Genetic diversity of Brassica cultivars in relation to phosphorus uptake and utilization efficiency under P-stress environment

Abstract

Phosphorus (P) plays a central role in plant cell metabolism. Therefore, low P availability is one of the major constraints for plant productivity in natural and agricultural ecosystems. The addition of phospahtic fertilizers is economically not feasible for resource-poor farmers as the efficiency of added P fertilizers is often low. Plants have evolved a myriad of adaptive mechanisms to increase P uptake and P-utilization efficiency (PUE). Plant efficiency for P uptake and PUE may contribute to improve crop-yield potential in resource-poor environments and selection of P-efficient cultivars can enhance productivity on low fertility soils and reduce fertilizer requirements. A controlled-climate chamber was used to investigate the performance of 14 hydroponically grown Brassica cultivars.

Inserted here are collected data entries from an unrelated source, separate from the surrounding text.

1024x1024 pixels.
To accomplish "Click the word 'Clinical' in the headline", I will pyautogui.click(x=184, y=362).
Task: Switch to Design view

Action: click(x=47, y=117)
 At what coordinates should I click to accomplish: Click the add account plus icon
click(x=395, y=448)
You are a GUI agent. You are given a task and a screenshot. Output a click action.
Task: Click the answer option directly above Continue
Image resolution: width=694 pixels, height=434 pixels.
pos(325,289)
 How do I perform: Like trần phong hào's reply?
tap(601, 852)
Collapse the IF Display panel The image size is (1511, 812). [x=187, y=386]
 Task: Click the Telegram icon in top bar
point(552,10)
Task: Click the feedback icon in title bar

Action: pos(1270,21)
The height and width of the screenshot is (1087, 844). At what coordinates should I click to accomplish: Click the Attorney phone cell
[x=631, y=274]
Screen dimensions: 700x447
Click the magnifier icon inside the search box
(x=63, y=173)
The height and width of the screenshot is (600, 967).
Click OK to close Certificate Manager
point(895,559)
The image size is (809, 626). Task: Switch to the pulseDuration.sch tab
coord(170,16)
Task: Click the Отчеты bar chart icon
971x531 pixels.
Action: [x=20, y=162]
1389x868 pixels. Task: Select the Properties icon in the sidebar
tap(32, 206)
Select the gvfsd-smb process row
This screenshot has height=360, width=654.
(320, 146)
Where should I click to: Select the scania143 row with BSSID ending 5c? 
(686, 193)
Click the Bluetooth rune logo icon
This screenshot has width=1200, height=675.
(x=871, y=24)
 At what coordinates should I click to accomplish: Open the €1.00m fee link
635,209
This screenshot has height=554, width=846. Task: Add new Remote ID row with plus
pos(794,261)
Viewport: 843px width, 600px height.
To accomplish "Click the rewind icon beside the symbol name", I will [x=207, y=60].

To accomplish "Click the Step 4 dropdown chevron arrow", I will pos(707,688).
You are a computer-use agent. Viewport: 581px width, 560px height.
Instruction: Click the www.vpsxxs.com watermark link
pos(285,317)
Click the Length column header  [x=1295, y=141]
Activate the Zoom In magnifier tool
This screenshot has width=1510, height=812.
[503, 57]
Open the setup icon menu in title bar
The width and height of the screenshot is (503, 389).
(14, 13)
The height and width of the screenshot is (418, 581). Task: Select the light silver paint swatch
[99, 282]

Cultivars differed significantly in biomass accumulation (shoot and root dry matter), root-shoot ratio, P concentrations and contents in plant parts, relative reduction in biomass accumulation due to P stress or P-stress factor (PSF) and PUE indicating considerable diversity among the tested cultivars. PUE and the proportional increases in shoot dry matter (SDM) production (SDMmax/SDMmin) in response to the P levels assisted in differentiating plants into efficient and inefficient utilizers of the absorbed P. Cultivars were classified into efficient responsive (ER), efficient non-responsive (ENR), non-efficient responsive (NER) and non-efficient non-responsive (NENR). Efficient cultivars showed the lowest shoot P concentrations and PSF, and the highest biomass accumulation and PUE.